PS: The same tendency can be found when liberals demonize conservatives who question the quota-culture that is establishing itself around the totem of race. If you oppose affirmative action liberals assume that you wish to impose segregation-as if there are no other choices (ergo associating Ward Connerly with the KKK).
Update: I neglected one recent liberty that a decline in western culture would be deleterious for. Homosexuality (as in the right to be homosexual without fearing for your life! See this article from The New Republic on the quaint way homosexuals are treated in the West Bank).
1-I define my parents as moderate Muslims because my mother does not cover her hair, my father does not pray five times a day, and they go to mosque (masjid) only for major festivals. My father has even defended the idea of a secular democracy as opposed to a theocracy. Nevertheless, their values would be decidedly retrograde even in Provo, Utah.
2-The irony is that conservatives are the ones defending the old liberal tradition of the West while modern liberals choose unilateral disarmament and wishful thinking.

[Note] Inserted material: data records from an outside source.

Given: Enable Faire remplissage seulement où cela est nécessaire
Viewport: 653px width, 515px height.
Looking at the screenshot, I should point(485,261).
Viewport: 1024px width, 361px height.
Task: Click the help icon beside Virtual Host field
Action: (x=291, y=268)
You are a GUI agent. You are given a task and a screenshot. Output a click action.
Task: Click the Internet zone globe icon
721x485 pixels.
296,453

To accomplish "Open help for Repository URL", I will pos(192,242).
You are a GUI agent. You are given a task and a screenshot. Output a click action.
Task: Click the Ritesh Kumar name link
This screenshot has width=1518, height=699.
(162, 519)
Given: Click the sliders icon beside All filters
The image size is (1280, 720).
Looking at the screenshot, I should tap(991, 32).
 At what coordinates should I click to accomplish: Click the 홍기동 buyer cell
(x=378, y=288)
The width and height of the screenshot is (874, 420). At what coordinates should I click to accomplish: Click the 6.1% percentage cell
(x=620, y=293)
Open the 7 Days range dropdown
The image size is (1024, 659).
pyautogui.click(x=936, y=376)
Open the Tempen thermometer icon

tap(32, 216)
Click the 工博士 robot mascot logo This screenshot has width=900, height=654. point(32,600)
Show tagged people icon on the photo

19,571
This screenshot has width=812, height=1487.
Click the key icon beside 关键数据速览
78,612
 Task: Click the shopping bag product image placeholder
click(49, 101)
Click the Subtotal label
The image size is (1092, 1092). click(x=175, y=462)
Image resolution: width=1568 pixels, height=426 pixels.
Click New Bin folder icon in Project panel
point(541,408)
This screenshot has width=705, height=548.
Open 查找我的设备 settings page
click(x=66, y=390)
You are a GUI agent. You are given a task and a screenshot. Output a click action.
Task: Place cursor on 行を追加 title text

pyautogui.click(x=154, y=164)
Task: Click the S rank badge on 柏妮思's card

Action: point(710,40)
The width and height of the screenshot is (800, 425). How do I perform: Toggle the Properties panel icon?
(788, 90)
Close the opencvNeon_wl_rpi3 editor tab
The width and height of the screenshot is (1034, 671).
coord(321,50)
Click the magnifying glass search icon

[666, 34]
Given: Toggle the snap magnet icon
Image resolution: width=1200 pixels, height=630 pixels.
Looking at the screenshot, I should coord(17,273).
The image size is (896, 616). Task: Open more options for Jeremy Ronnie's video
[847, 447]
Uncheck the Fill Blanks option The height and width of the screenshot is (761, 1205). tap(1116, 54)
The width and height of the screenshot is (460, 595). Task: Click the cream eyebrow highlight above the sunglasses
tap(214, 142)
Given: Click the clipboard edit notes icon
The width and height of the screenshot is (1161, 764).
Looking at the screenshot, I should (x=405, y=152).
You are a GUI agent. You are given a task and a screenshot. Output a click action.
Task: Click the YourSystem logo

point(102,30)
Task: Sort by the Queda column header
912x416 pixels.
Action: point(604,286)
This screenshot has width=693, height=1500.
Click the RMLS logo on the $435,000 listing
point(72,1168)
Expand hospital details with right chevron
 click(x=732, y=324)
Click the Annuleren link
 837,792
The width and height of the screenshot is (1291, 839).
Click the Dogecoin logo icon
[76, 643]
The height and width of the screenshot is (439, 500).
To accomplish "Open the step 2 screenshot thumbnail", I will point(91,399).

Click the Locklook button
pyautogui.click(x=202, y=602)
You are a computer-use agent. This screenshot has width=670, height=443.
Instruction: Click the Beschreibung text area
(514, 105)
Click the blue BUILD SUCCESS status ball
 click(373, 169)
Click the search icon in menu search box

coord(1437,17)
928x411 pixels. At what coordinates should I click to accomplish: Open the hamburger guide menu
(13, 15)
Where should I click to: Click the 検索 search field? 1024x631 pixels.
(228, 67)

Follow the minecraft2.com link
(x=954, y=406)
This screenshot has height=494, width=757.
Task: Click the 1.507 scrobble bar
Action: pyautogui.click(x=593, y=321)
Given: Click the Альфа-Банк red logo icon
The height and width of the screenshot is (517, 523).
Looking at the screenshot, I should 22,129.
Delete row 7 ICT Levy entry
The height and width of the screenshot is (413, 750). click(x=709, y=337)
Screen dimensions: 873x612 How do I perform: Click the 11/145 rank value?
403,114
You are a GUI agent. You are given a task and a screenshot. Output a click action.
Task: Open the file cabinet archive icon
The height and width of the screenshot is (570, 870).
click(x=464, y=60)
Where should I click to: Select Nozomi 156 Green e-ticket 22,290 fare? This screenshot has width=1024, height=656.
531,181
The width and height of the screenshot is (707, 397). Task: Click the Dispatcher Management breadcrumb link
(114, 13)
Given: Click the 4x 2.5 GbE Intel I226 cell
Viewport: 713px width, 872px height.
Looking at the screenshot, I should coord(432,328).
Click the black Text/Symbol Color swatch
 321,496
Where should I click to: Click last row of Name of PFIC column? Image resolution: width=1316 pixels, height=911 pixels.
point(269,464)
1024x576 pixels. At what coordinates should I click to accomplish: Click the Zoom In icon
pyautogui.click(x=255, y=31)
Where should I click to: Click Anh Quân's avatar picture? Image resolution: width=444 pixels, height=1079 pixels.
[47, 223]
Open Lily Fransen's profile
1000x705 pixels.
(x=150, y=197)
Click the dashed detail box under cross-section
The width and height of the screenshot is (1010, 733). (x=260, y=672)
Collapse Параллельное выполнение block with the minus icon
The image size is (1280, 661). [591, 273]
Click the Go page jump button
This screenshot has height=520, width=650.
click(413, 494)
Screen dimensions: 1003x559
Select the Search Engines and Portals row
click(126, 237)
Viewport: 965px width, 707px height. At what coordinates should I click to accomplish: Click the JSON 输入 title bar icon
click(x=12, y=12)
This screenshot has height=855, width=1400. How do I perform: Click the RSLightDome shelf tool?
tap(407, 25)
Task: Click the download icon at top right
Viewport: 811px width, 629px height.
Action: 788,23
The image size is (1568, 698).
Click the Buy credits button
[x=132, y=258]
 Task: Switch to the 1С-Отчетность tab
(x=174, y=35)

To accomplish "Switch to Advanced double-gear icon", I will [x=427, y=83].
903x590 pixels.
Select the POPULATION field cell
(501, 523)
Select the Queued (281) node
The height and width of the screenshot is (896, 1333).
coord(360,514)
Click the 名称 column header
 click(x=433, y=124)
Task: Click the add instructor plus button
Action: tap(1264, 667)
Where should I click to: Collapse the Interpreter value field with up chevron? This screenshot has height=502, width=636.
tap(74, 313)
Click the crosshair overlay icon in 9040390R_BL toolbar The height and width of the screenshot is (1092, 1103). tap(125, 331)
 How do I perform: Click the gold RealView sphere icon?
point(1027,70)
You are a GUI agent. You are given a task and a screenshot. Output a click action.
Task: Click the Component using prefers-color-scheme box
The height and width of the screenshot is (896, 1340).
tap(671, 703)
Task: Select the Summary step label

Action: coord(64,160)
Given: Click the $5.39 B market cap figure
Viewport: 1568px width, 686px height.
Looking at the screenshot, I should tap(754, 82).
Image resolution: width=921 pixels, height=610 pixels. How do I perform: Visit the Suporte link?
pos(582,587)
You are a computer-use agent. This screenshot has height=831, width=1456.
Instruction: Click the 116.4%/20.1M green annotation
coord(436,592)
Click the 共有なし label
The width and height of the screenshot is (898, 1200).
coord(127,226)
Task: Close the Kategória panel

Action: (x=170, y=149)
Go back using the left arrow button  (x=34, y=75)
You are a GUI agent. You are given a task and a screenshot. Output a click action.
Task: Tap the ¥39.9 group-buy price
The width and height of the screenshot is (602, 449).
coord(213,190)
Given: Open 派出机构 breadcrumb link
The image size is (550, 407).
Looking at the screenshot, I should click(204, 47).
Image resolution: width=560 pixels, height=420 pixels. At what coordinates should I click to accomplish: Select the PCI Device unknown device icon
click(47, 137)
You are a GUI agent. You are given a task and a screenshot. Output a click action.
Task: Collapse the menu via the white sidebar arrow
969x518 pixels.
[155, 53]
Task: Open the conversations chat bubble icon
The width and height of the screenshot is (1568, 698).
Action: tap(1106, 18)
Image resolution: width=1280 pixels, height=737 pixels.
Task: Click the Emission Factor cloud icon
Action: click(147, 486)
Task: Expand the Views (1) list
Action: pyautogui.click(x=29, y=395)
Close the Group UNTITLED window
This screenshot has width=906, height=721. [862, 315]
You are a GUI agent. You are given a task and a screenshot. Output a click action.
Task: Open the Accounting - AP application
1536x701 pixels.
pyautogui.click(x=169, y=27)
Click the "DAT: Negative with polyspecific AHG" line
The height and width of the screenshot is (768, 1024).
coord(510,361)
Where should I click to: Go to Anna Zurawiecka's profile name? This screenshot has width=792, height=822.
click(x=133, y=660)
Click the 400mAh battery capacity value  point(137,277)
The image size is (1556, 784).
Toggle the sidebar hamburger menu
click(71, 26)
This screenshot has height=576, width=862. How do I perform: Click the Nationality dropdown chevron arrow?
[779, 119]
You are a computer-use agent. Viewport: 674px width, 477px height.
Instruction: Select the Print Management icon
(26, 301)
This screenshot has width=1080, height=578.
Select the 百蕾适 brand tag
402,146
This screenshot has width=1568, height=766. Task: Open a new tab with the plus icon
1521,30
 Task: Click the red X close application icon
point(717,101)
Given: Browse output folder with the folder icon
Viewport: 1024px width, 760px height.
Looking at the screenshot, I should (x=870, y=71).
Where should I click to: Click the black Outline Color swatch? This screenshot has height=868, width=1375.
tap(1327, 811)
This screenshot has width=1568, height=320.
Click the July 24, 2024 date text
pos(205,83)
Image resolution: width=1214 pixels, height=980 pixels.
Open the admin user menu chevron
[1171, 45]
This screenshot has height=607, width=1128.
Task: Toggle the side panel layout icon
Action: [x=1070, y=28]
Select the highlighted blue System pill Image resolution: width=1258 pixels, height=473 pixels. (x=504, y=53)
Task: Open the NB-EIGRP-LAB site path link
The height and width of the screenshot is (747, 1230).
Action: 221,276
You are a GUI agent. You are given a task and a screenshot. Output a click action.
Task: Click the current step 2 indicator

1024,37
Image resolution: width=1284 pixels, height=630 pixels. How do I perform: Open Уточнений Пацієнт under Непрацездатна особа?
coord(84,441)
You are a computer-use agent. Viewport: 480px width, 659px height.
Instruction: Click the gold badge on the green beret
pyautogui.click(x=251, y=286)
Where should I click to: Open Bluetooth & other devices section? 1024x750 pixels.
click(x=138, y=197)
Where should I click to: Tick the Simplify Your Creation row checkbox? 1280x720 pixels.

3-There are many arguments about what conservative means. I am conservative because I oppose big government (as a libertarian) and espouse the values of western culture against the multiculturalist assault. Paleoconservatives might emphasize religion and the peculiarities of American culture, neoconservatives might focus on a expansionist foreign policy, and so forth. But we most certainly know who the enemy is. And I know that I am dismissing what some might find to be conservatism's defining characteristic-that it is more a way of life, or mode of thinking, than a principled political philosophy. So be it-we need to stop making a fetish of the old ways. The the old ways are coming back. We need to adhere to the middle path-the felicitous equilibrium between the Year Zero of Leftist utopians and the autocracies of old.
4-Many conservatives will assert that the sexual revolution was a disaster. Perhaps. I know many conservatives oppose abortion, but how many would ban the birth-control pill? Though social conservatives might exhort society toward a heightened morality and sexual probity, they are generally circumspect in legislating this. Even among social conservatives, the idea of choice has become entrenched (for them, abortion is a matter of life and death, so "choice" becomes a ridiculous point to stand upon), and even if they believe the Bible tells them that the wife must submit to the husband in matters of family, they generally balk at making this a matter of law. Personally I am not this sort of conservative. I am a cultural conservative insofar as I assert the supremacy of the Western culture and that its norms need to be made clear in the traditional geographic bounds of the West.